Off Topic and on the record as South Australian identities talk about whatever they want… except their day job. RiAus Director Dr Paul Willis is passionate about trains of the steam variety; just don’t ask if he is a trainspotter.
“Everyone needs an addiction, don’t they?” Willis begins.
“I’ve had two in life – two things from childhood that I never grew out of. One was dinosaurs and fossils. I made a career out of that. The other was trains. I remember as a small boy getting up in the middle of the night to watch the little steam train run across the back of the garden in England. That was the London Underground and at night they’d turn the electricity off, so they had a little steam train that would run the services and works trains around. It’s gone on from there in all sorts of directions. I’ve always had a model railway of various scales and different interests. That’s evolved into a very specialised form of model railway called P4, which is a long, complicated and very boring story. But essentially it’s a scale of 4mm to one foot, and I model the Great Western Railway [Britain] as it was in June 1929 on the 23rd of June at about 3 o’clock in the afternoon. We like to get things right when we do P4.”
Willis says his tongue was slightly in cheek when describing the to-the-hour accuracy of his model railway.
“It’s not really June the 23rd at 3pm, it is specific to 1929 and I’m modeling the mid-to-late summer of 1929. That was a really interesting time in the evolution of the Great Western Railway in that they had a lot of old locomotives, well passed their use-by date, modified and improved to extend their life way beyond when they should have and there were locomotives running around that were 80 years old in 1929. They were running beside the new crop of steam locomotives. By choosing that particular period, I’ve got a really huge breadth of models I can pursue to bring that era to life.”
Willis inherited a steam locomotive from his father last year.
“Several years ago he built a live steam locomotive; five-inch gauge, you’re talking about a locomotive that’s about a foot-and-ahalf long, weighs in at something like 40kg. You have to put coal in it, boil the water and run it as you would a real steam locomotive. I inherited that from him last year, and joined up with the guys up at Millswood, SASMEE – South Australian Society of Model & Experimental Engineers – so I’m learning to drive real steam engines and, let me tell you, that’s a sheer joy. It’s romance. It’s a beautiful thing.

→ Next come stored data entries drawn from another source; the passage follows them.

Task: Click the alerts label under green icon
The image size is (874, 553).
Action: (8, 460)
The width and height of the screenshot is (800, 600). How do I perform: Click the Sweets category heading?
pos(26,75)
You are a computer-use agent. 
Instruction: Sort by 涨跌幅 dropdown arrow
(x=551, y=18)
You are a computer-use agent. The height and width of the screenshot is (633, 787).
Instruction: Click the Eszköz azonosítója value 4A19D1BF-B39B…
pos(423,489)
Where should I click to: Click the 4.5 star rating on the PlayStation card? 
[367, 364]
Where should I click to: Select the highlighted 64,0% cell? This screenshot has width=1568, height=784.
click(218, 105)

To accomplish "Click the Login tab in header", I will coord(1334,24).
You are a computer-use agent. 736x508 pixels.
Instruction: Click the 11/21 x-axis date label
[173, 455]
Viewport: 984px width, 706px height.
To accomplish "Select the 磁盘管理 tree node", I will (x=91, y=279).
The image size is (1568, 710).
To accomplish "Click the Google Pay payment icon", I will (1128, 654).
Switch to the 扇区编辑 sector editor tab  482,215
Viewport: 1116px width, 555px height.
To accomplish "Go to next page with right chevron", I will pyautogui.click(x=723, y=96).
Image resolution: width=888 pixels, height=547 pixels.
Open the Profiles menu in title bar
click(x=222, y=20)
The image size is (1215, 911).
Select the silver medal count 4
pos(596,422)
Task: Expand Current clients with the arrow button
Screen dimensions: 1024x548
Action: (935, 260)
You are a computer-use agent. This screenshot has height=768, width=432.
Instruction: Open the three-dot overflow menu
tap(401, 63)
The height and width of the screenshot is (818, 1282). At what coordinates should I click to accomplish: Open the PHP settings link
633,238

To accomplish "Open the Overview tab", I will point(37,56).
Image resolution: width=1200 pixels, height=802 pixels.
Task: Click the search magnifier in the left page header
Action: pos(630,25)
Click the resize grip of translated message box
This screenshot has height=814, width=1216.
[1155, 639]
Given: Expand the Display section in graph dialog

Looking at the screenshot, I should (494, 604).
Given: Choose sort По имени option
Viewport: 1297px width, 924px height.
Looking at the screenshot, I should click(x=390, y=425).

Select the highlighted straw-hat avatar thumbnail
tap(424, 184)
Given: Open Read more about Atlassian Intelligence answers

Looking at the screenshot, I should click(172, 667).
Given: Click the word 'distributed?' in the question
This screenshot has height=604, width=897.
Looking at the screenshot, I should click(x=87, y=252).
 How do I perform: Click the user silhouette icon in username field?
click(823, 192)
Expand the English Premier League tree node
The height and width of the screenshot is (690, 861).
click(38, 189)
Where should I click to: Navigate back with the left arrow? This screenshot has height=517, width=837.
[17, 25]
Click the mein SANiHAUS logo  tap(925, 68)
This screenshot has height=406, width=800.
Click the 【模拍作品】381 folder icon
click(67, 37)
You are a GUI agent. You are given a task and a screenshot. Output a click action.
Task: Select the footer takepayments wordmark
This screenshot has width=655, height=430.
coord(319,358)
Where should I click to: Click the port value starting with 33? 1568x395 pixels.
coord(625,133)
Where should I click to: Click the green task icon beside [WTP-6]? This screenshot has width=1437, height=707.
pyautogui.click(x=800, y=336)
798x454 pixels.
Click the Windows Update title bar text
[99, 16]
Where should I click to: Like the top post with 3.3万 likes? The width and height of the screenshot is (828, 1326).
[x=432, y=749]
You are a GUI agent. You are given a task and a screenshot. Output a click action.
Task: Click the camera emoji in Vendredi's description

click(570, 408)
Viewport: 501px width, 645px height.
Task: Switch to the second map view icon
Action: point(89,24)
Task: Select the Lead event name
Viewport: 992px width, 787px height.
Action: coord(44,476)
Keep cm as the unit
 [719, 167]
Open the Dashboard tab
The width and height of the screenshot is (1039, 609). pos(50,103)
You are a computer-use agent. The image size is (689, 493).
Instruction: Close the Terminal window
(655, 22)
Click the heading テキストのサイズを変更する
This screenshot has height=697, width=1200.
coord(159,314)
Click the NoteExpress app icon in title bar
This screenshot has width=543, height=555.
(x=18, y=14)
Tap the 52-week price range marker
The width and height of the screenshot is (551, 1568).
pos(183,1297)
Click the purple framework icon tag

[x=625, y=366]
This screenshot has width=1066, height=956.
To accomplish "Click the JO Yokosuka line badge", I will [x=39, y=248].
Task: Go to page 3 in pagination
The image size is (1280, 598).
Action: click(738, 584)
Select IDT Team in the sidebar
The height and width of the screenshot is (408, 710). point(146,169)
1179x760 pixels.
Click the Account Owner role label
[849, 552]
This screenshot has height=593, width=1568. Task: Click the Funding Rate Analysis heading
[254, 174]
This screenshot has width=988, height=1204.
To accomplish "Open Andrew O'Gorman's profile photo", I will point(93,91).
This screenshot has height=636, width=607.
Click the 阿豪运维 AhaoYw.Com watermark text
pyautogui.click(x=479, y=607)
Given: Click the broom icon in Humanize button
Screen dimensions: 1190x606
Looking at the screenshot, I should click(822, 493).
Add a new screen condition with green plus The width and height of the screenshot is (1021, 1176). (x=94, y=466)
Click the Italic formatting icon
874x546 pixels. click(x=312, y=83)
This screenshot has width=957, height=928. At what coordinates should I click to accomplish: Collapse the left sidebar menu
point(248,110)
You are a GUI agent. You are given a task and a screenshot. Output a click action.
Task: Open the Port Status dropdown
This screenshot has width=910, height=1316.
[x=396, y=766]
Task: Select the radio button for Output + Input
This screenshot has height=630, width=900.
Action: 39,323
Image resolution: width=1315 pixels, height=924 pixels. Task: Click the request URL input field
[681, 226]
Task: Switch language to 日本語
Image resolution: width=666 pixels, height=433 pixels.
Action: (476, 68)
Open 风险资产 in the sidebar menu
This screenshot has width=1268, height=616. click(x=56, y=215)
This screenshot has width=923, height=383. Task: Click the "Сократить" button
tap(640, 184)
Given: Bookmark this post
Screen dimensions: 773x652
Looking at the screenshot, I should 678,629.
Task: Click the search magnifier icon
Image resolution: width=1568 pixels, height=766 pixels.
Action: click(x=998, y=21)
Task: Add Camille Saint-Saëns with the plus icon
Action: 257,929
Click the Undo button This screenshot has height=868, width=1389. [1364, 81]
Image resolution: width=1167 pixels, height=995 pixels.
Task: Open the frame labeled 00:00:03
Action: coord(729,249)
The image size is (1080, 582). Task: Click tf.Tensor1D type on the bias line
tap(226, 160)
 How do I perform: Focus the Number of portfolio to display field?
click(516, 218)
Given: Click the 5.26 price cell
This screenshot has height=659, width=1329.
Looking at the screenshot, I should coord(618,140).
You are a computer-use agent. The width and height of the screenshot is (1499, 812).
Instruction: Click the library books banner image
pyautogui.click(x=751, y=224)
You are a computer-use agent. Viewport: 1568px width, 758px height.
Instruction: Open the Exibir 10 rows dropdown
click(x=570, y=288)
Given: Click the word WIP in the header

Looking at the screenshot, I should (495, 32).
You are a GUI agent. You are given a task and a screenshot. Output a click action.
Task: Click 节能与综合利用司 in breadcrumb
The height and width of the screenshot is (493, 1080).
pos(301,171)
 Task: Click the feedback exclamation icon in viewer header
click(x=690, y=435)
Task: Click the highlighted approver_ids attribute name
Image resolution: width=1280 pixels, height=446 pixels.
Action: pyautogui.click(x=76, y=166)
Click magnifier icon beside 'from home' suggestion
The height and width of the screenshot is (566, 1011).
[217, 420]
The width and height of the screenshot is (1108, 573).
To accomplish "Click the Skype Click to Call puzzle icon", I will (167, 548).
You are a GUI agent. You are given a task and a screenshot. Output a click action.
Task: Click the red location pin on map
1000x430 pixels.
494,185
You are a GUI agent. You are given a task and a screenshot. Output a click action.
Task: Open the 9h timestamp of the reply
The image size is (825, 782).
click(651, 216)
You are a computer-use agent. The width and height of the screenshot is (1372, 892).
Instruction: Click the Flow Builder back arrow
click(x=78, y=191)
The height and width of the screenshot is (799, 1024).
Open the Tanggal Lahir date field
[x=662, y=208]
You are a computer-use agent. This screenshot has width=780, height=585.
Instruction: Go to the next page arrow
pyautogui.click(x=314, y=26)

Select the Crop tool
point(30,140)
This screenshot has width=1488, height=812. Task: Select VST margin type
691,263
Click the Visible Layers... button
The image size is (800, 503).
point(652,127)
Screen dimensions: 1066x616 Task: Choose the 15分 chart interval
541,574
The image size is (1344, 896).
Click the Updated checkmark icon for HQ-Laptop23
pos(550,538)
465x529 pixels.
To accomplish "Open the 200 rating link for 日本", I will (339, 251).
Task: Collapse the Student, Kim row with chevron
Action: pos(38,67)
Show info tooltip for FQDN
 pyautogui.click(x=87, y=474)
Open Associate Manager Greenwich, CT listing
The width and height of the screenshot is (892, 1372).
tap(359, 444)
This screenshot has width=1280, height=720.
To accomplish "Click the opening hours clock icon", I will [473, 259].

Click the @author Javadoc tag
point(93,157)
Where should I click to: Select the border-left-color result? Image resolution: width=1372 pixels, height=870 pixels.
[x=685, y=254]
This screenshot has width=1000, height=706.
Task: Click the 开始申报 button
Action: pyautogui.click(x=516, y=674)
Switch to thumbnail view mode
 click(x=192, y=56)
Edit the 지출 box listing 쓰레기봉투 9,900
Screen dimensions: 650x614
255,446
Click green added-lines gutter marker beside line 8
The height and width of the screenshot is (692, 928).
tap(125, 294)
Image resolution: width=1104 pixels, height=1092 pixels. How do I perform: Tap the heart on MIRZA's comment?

“Steam is the closest mankind has come to creating a living organism. It’s a wonderful organic power that you have to understand and work with in order to make it work at all. So, my interest in trains is quite diverse. I’m a member of quite a number of preserved railways across the country. The Zig Zag Railway in NSW, Puffing Billy in Melbourne and I’m looking at getting involved with the guys at Pichi Richi. It’s important to me. This is a bit of heritage, our history in railways, particularly steam railways; they built this nation. They built England, the United Sates, South America, everywhere you go, most of the 19th and 20th century, those nations were built on steam railways. We’re rapidly losing all of those; there are fewer and fewer people left who can remember when steam was dominant and the only form of power on our railways. I think it’s incumbent on enthusiasts to keep that heritage alive so that the next generation can get some appreciation of how important these things were to building the world as it is today.”
Then there is Willis’s 1924 Queensland railway carriage, parked up at St Kilda’s Tramway Museum, which he is restoring into a holiday home.
“I’m completely rebuilding it so that it will have a bathroom, toilet and kitchen, it will have a dining area and lounge. Instead of buying a kit and anchoring it in the ground, I’ve got a railway carriage. It will probably work out cheaper. In fact, I know it will be less than half the price of buying a kit for a holiday home and going down the conventional route. Plus, there’s the fun and privilege of having a heritage railway carriage to maintain and look after.”
Do people close to Willis think he takes his passion too far?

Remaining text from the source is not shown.